Division polynomials for arbitrary isogenies
Katherine E. Stange
TL;DR
This work generalizes division polynomials from the classical multiplication-by-$n$ case to arbitrary isogenies by defining $\Psi_\phi$ with divisor $D_\phi = \phi^*(\mathcal{O}') - \deg\phi(\mathcal{O}) + (P_\phi) - (\mathcal{O})$ and by introducing kernel-function normalizations to handle biased kernels. It establishes analogues of the key properties (recurrence, chain rule, and relation to the $x$-coordinate) for $\Psi_\phi$ and $\widehat{\Psi}_\phi$, including both unbiased and biased isogenies, plus generalized recurrences and a two-torsion analysis; it also extends the construction to higher dimensions and connects specialization to elliptic nets. The framework yields a coherent approach to compute and manipulate isogeny-related polynomials, with explicit examples and a path to applications in kernel polynomials, complex multiplication, and computational isogeny theory.

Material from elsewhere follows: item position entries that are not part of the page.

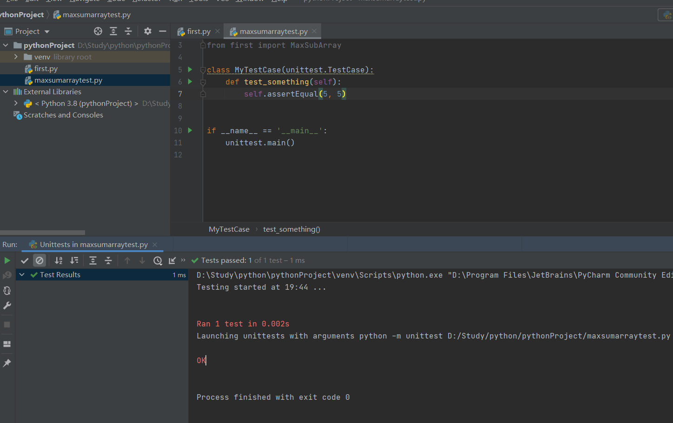Click the Locate/Select Opened File crosshair icon

98,31
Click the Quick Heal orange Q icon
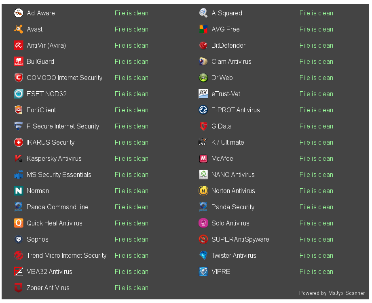The width and height of the screenshot is (372, 303). [x=19, y=223]
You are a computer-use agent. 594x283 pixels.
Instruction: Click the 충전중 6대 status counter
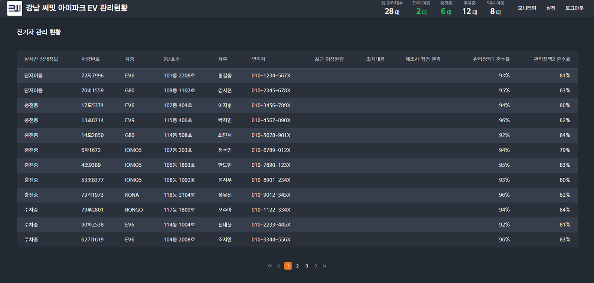446,9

Overall, the paper unifies and extends Mazur–Tate and Satoh’s perspectives, providing new tools for isogeny-based computations and a bridge to elliptic nets and higher-dimensional analogues.
Abstract
Following work of Mazur-Tate and Satoh, we extend the definition of division polynomials to arbitrary isogenies of elliptic curves, including those whose kernels do not sum to the identity. In analogy to the classical case of division polynomials for multiplication-by-n, we demonstrate recurrence relations, identities relating to classical elliptic functions, the chain rule describing relationships between division polynomials on source and target curve, and generalizations to higher dimension (i.e., elliptic nets).